The Democratic candidate in 2020 will seek to keep the Democratic streak going, while Minnesota, given the closeness of the 2016 result, will be on the short list of states that Trump targets to try to expand his coalition. This may be difficult; he is quite unpopular in the state, with a current negative net approval rating of -13 in Civiqs polling. This is quite bad.
Nonwhites were just 11 percent of Minnesota voters in 2016. Asians/other race were the largest nonwhite group at 4.5 percent and they supported Clinton 50-36 percent. Blacks were 4.3 percent of voters and went heavily for Clinton by 90-6 percent. Hispanics were just 2 percent of voters and supported Clinton 61-30 percent. In addition, white college graduates, an unusually large 36 percent of voters, backed Clinton by 22 points. The bright spot for Trump was white non-college voters, 54 percent of the voting electorate, who favored him by 21 points.
Blacks, Hispanics and Asians/other race should all increase as a share of eligible voters in 2020 by .4, .5 and .7 points, respectively. White college eligible voters should also go up .4 points. The declining group will be white non-college, who should decline by just over 2 points. All these changes are net favorable for the Democrats.
The logical strategic choice for Trump would be to enhance his 21-point margin among white non-college voters from 2016. A 10-point margin shift in Trump’s direction among this demographic group would result, all else remaining the same, in a 3-point GOP victory. A more difficult target would be to reduce his deficit among white college voters by 10 points; that would result in a narrow 1-point victory for him.
The Democratic candidate could expand Clinton’s margin by a point simply by holding Democratic margins at their 2016 levels, due to underlying demographic changes in the eligible electorate. They will certainly try to expand their already gaudy lead among white college graduates. But the most effective move would be to get their white non-college margin back to where it was in 2012; that would result in a nearly 10-point Democratic victory, all else remaining the same.

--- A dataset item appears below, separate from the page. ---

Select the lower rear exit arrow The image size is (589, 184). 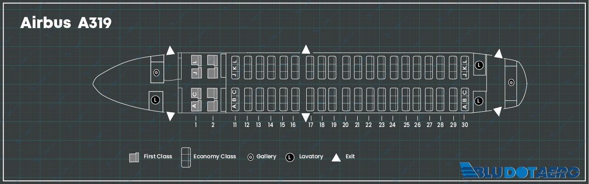pyautogui.click(x=498, y=111)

A glance at the Catailst stats for 2018 suggests that a Trump surge among white noncollege voters does not appear particularly likely in 2020. In 2018, white noncollege support surged toward the Democrats and away from the GOP. In the governor's race (Klobuchar's Senate race was a complete blowout) Democrat Tim Walz' support among white noncollege voters was was 9 points better than Clinton's in 2016 and among white noncollege women his support was exactly the same as Obama's in his easy 2012 victory--he carried them by 6 points.
So, again, a Trump victory in Minnesota certainly could happen. But it appears very, very unlikely.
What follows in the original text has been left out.